▶ _ACTION ITEM_
Return, exactly as written, every line from the first line of the data below through the line that contains "Task: Click the 400 velocity scale marker".

▶ _DATA SHOWN_
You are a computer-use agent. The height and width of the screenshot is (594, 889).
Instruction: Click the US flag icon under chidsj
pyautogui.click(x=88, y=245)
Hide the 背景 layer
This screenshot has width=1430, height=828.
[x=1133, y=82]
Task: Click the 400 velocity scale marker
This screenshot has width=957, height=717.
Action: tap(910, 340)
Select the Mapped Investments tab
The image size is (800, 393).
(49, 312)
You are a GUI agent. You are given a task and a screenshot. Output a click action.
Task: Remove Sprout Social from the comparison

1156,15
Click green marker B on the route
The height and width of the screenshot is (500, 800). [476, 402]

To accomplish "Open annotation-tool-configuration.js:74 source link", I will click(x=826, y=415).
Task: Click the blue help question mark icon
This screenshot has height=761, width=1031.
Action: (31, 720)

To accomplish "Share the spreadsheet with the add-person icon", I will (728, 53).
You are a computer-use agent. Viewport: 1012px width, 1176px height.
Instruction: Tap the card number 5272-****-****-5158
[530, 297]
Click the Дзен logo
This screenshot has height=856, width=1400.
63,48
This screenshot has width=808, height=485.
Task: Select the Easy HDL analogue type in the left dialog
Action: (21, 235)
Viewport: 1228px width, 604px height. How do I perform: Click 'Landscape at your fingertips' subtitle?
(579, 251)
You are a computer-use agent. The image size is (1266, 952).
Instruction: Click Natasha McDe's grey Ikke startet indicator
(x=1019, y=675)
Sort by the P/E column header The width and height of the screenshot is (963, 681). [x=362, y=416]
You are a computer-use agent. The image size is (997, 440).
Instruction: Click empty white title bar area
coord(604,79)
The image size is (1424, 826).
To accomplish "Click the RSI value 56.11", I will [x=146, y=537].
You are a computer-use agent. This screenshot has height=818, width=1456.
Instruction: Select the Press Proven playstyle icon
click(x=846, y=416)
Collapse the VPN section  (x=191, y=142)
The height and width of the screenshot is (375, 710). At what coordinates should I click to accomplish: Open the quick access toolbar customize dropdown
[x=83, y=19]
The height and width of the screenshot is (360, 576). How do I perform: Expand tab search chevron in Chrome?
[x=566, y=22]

▶ _SOLUTION_
You are a computer-use agent. The height and width of the screenshot is (594, 889).
Instruction: Click the US flag icon under chidsj
pyautogui.click(x=88, y=245)
Hide the 背景 layer
This screenshot has width=1430, height=828.
[x=1133, y=82]
Task: Click the 400 velocity scale marker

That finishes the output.